Lalu, ia mendengarnya.
Suara gemuruh samar, seperti sesuatu yang bergerak di bawah tanah.
Rael mencabut pedangnya. “Kita tidak sendirian.”
Serangan dari Bayangan
Tiba-tiba, tanah di sekitar mereka bergetar. Dari balik bebatuan, sosok-sosok hitam bermata merah muncul. Mereka tinggi, dengan tubuh kurus seperti ranting kering, tetapi gerakan mereka cepat seperti kilatan petir.
“Shadow Stalkers,” gumam Lyara, suaranya penuh ketegangan. “Mereka adalah pelayan Valtor. Kita harus cepat!”
Rael langsung menyerang salah satu makhluk itu, pedangnya berkilat dalam cahaya senja. Makhluk itu melompat menghindar dengan kecepatan yang luar biasa, tetapi Rael lebih cepat—dengan satu tebasan, ia membelah tubuhnya menjadi dua. Namun, makhluk itu tidak mengeluarkan darah. Sebaliknya, ia berubah menjadi kabut hitam dan menghilang.
Pemuda itu berusaha mengangkat pedangnya, tetapi sebelum ia bisa menyerang, salah satu Shadow Stalker melompat ke arahnya.
Refleks, ia mengangkat tangannya, dan tiba-tiba cahaya putih meledak dari telapak tangannya.
Makhluk itu menjerit dan langsung lenyap, seakan terkena sinar matahari yang membakar.
Pemuda itu terengah-engah. Ia masih belum memahami kekuatan ini, tetapi tampaknya cahaya dalam dirinya adalah satu-satunya hal yang bisa menghancurkan makhluk-makhluk ini.
“Gunakan cahayamu!” seru Lyara, yang mulai melemparkan bola api ke arah para Shadow Stalker.
Dengan keberanian yang baru ditemukan, pemuda itu mengangkat tangannya lagi, mencoba memanggil kekuatan itu. Cahaya putih kembali muncul, lebih kuat dari sebelumnya, menyapu seluruh area.
Shadow Stalkers menjerit kesakitan sebelum akhirnya menghilang.
Ketika semuanya berakhir, hanya keheningan yang tersisa.
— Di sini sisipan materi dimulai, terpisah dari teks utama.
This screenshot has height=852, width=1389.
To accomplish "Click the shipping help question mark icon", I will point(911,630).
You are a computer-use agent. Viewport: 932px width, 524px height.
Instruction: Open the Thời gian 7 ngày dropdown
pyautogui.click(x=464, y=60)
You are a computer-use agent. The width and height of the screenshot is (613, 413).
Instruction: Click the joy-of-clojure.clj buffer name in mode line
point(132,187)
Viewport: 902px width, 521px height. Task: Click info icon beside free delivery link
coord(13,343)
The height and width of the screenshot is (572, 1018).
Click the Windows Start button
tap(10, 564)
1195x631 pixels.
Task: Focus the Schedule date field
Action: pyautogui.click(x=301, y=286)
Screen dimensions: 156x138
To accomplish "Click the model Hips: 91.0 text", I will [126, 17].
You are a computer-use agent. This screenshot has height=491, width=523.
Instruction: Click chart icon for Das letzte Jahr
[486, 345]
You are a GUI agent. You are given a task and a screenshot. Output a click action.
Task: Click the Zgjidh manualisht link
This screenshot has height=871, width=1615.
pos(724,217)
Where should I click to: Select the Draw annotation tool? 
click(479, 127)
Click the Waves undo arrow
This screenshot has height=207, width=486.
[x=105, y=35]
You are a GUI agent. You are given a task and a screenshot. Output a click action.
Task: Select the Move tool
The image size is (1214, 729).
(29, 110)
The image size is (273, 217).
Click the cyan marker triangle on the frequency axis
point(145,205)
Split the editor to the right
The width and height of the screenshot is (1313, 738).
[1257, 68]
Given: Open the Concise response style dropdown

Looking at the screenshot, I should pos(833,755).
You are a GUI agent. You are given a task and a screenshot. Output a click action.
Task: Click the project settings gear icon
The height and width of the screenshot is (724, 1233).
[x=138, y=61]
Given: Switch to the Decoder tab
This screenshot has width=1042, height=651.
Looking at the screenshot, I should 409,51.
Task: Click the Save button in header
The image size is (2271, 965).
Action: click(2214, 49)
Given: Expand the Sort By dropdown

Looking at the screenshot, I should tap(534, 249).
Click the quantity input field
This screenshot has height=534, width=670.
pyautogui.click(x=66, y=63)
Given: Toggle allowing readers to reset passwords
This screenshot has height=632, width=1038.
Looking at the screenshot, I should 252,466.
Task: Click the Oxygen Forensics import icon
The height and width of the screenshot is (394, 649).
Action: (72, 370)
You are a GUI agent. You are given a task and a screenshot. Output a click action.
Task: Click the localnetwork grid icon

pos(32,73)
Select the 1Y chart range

Rael menyarungkan pedangnya dan menatap pemuda itu dengan mata tajam. “Itu adalah cahaya sejati. Hanya pewaris Eldoria yang bisa menggunakannya.”
Pemuda itu masih terengah-engah, tetapi di dalam hatinya, ia merasa sesuatu telah berubah.
“Aku ingin tahu… dari mana kekuatan ini berasal?” gumamnya.
Lyara menatapnya serius. “Mungkin jawaban itu ada di Menara Cahaya.”
Gua Rahasia dan Peninggalan Raja Cahaya
Setelah memastikan tidak ada lagi ancaman, mereka melanjutkan perjalanan. Namun, malam mulai turun, dan suhu di pegunungan semakin dingin.
“Kita harus mencari tempat berlindung,” kata Rael.
Mereka berjalan lebih jauh dan akhirnya menemukan sebuah gua yang cukup luas. Namun, saat mereka masuk, pemuda itu merasakan sesuatu yang aneh.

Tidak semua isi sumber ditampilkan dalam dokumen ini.